*** Begin section ***

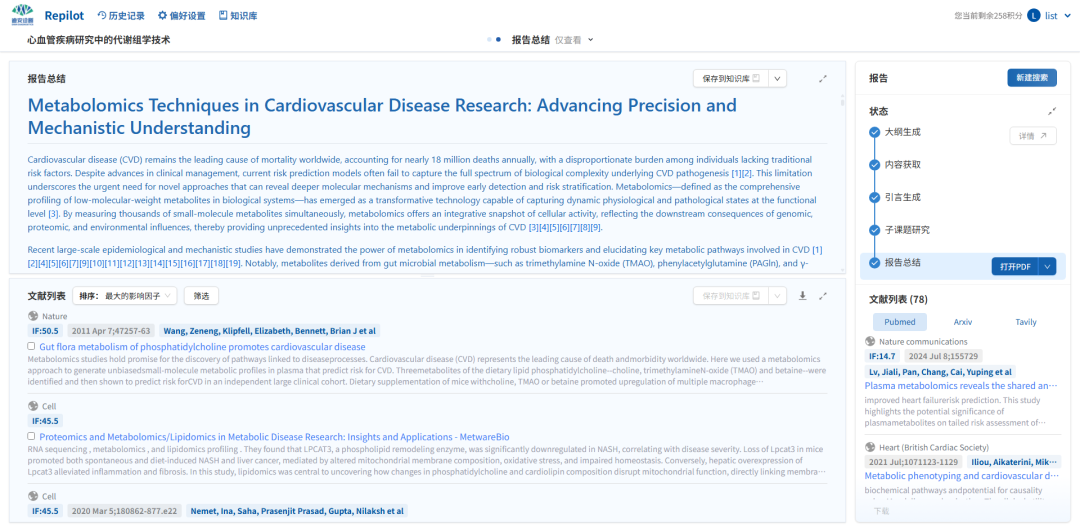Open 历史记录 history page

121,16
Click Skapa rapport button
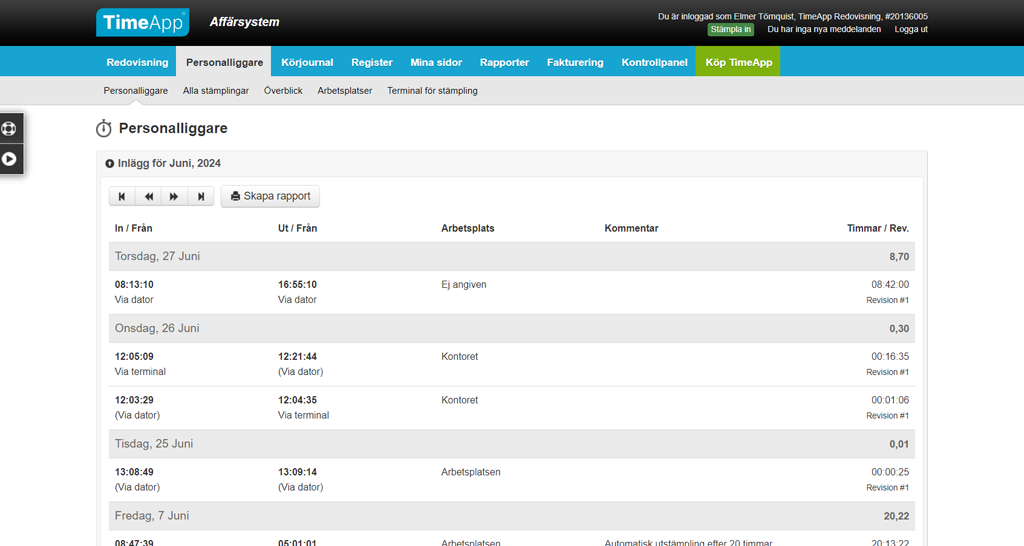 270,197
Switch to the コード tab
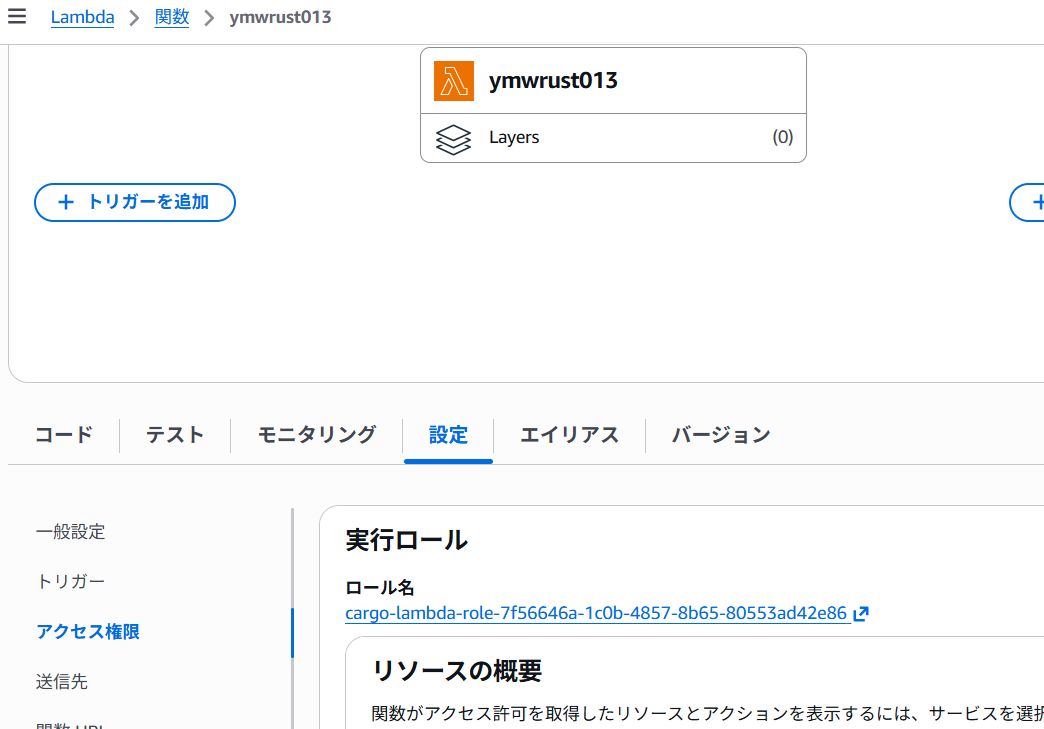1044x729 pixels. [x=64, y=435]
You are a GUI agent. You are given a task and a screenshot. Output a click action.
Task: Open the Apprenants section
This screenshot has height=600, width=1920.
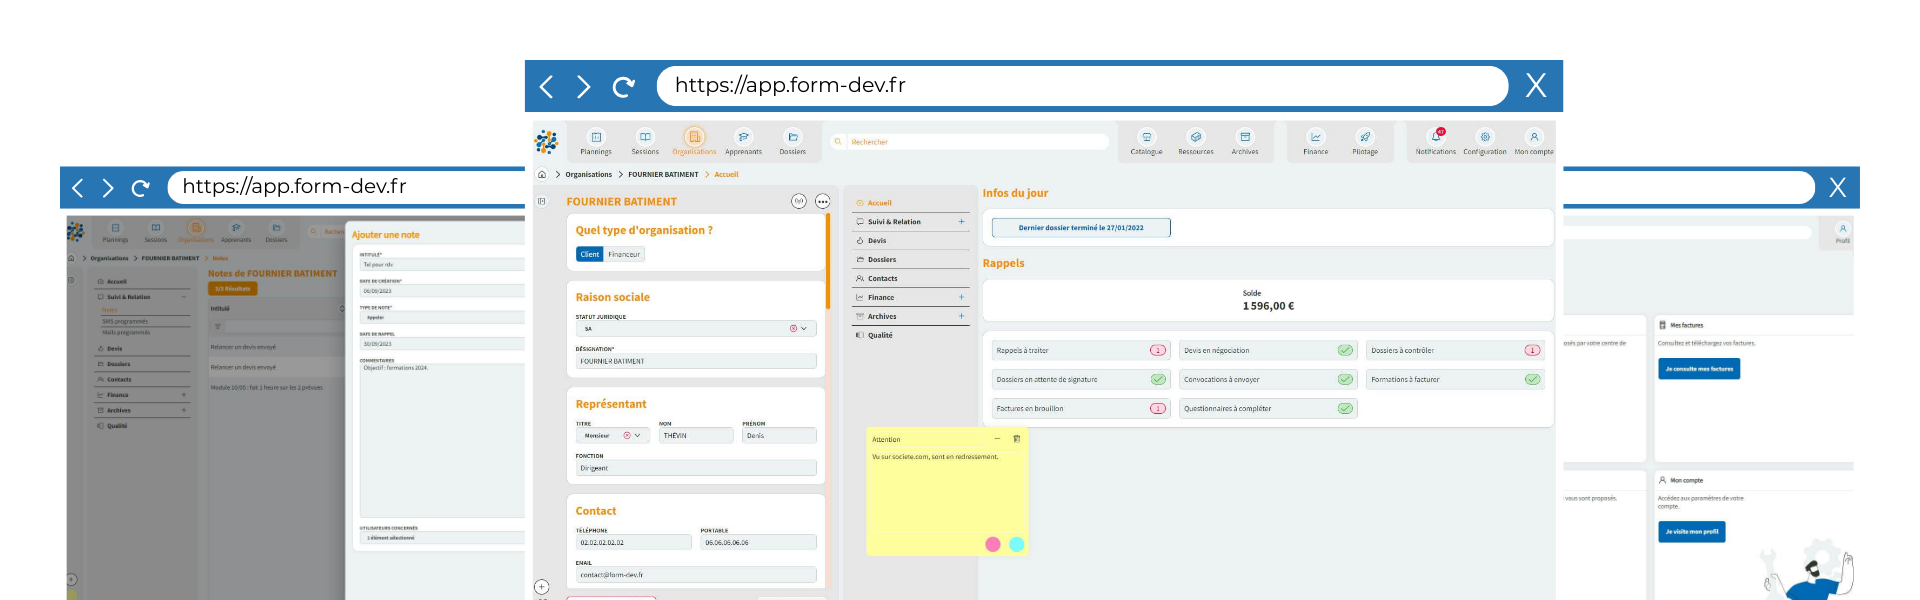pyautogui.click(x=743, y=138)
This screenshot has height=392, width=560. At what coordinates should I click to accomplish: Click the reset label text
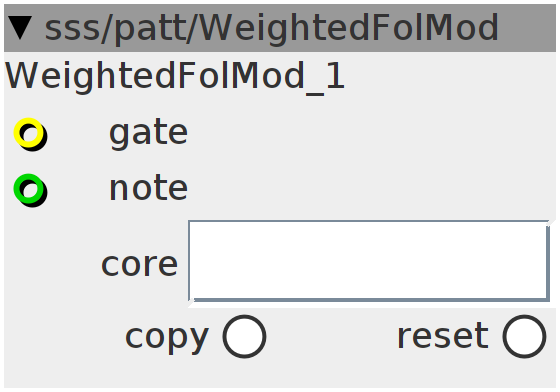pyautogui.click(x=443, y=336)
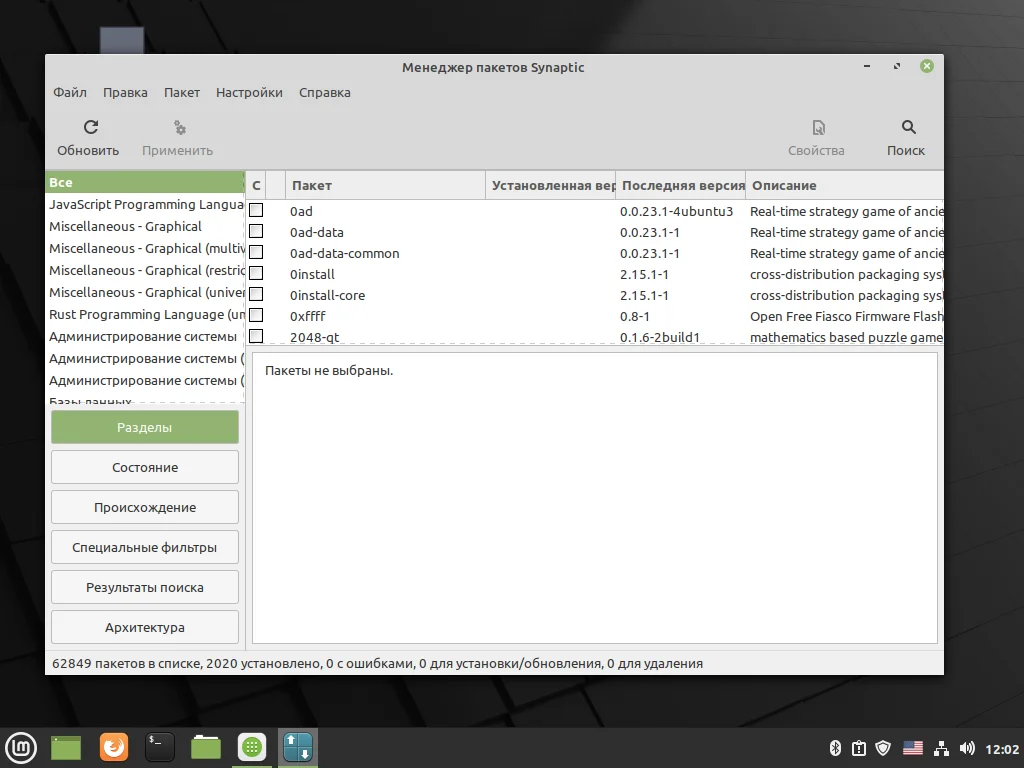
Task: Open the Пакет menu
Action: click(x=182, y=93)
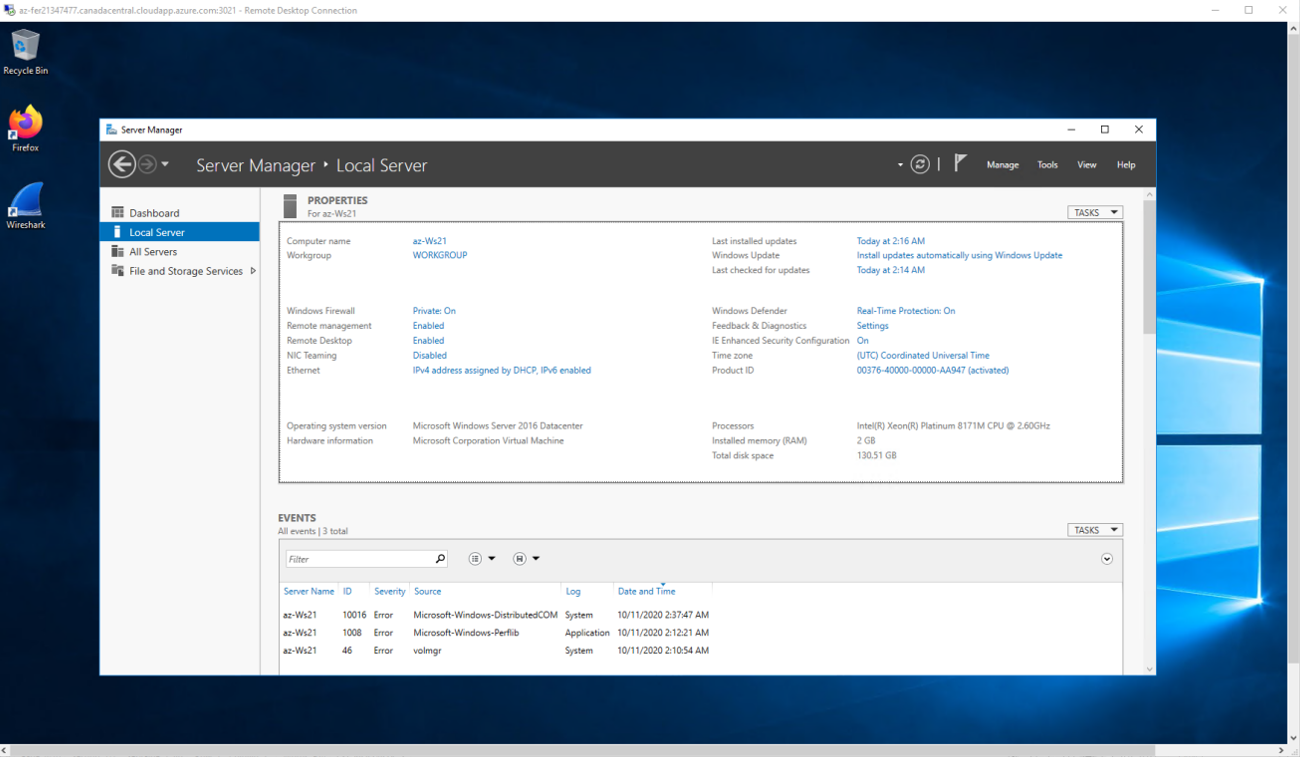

*** End section ***

▶ _Work instruction_
Only an exact copy of the lines from the one with "You are a GUI" through the last line of the listing should be given; pictures must not be included.

▶ _Answer box_
You are a GUI agent. You are given a task and a screenshot. Output a click action.
Task: Open the Apprenants section
This screenshot has height=600, width=1920.
pyautogui.click(x=743, y=138)
This screenshot has height=392, width=560. At what coordinates should I click to accomplish: Click the reset label text
pyautogui.click(x=443, y=336)
Task: Open the Пакет menu
Action: click(x=182, y=93)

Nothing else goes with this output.